### DESCRIPTION OF THE TASK
Everything in the listing that follows should be reproduced exactly except the pictures.

### SOURCE INFORMATION
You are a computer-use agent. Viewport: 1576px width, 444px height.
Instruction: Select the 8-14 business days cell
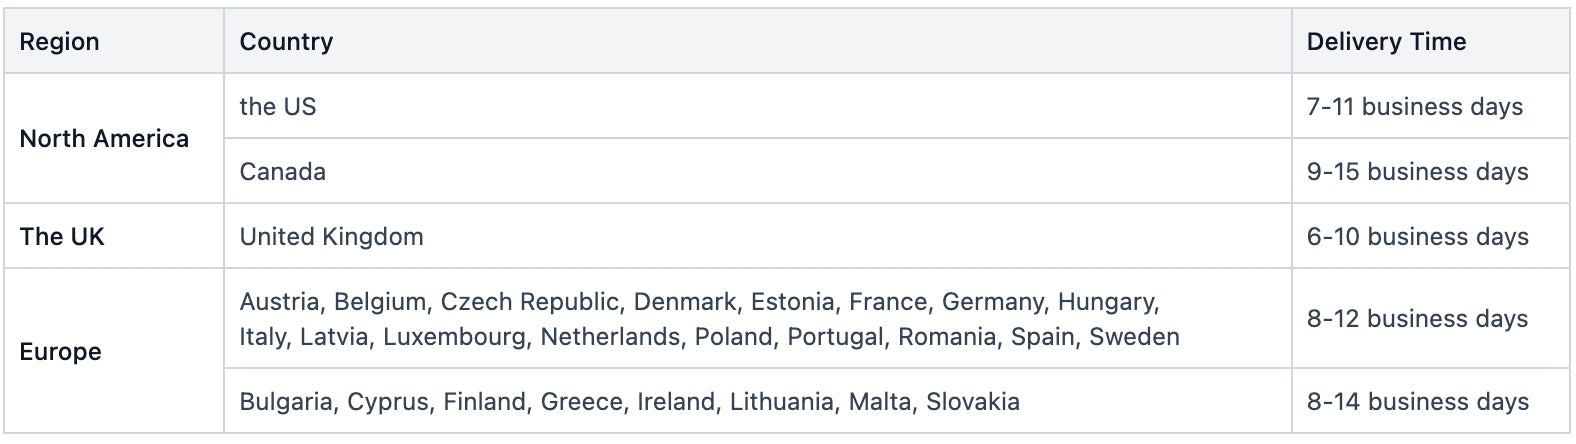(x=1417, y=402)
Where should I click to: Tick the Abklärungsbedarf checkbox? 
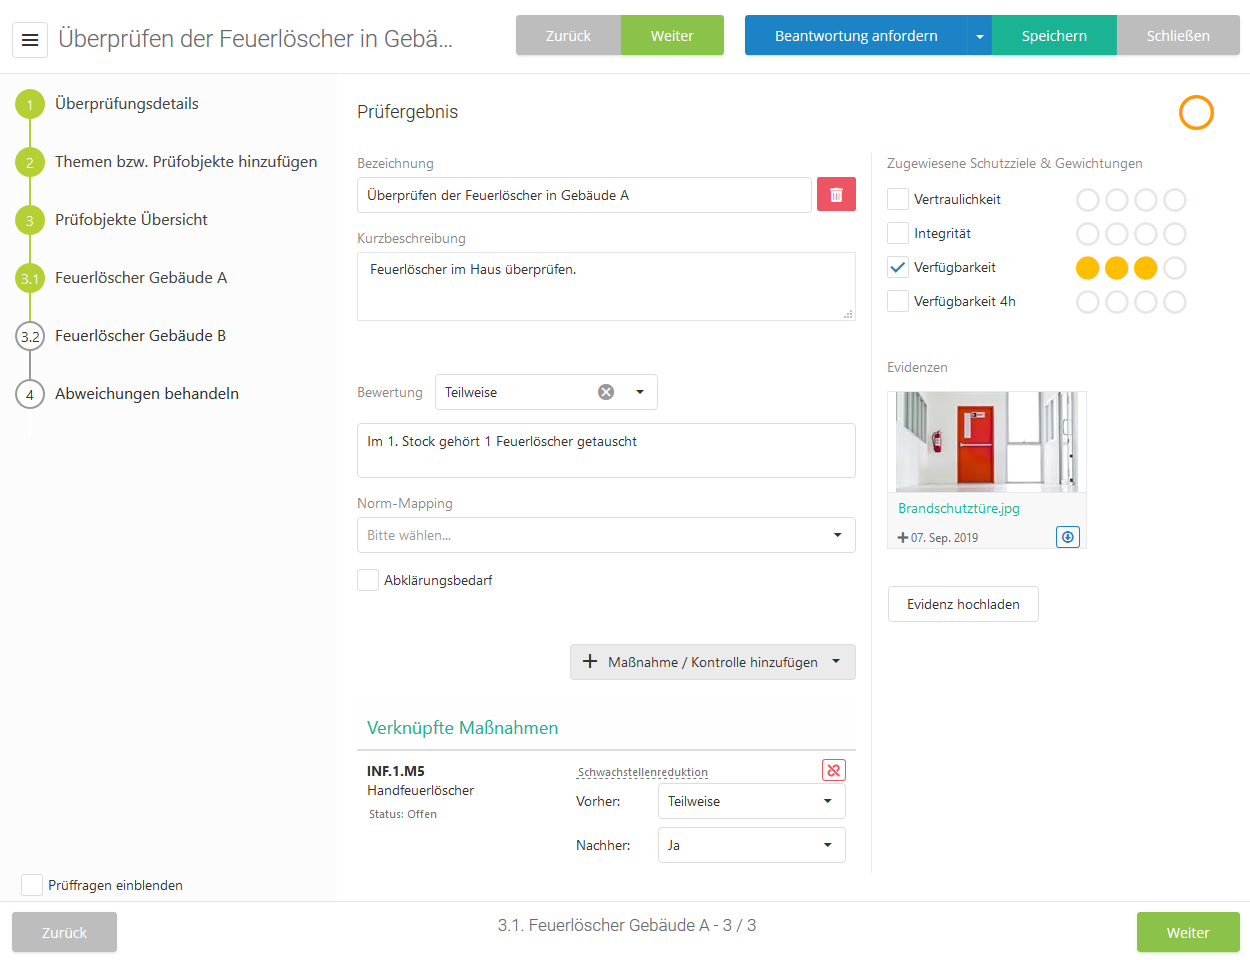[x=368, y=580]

### ANSWER TO THIS PROBLEM
You are a computer-use agent. Viewport: 1576px width, 444px height.
Instruction: Select the 8-14 business days cell
(x=1417, y=402)
Where should I click to: Tick the Abklärungsbedarf checkbox? 
[x=368, y=580]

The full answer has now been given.